3) Start position: Grasp bar with underhand grip (palms facing up) with elbows slightly
bent. Choose a narrow or wide grip if applicable.
4) Flex at elbows and curl handle up until forearms are perpendicular to floor. Contract
biceps at top of movement.
5) Return to start position.
6) Remember to keep shoulders stabilized - do not shrug shoulders forward on down
(eccentric) phase of movement. Do not fully extend elbows at bottom of movement.
Free Motion Fitness Bicep Curls
Exercise Description:
Free Motion Fitness Bicep Curls
Classification:
Biceps (machines)
Instructions:
1. Stand in front or in between the pulleys.
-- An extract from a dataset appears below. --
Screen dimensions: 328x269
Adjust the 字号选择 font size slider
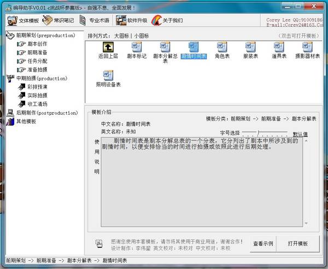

2. Reach down and grab the pulleys and bring them to waist height.
3. Keeping your upper body tight and not moving curl the cables up towards your
shoulders.
4. Make sure to keep your elbows tucked against your sides and do not shift them
forward during the movement.
5. Repeat for the desired repetitions.
Cable Lateral Curls
Exercise Description:
Cable Lateral Curls
Classification:
Biceps (machines)
Instructions:
1. Start by holding a cable in each hand at shoulder level with your arms extended.
2. Your palms should be facing up. Now curl the cables up and towards your shoulders
keeping your elbows in a relatively stationary position.
3. Return to the starting position and repeat for the desired repetitions.
Preacher Machine Bicep Curls
Exercise Description:
Preacher Machine Bicep Curls
Classification:
Biceps (machines)
Instructions:
1. Start by sitting in the machine and placing your arms on top of the pad.
2. Grab the handles with your palms facing up.
3. Curl the bar up towards your chest and then return to the starting position and repeat.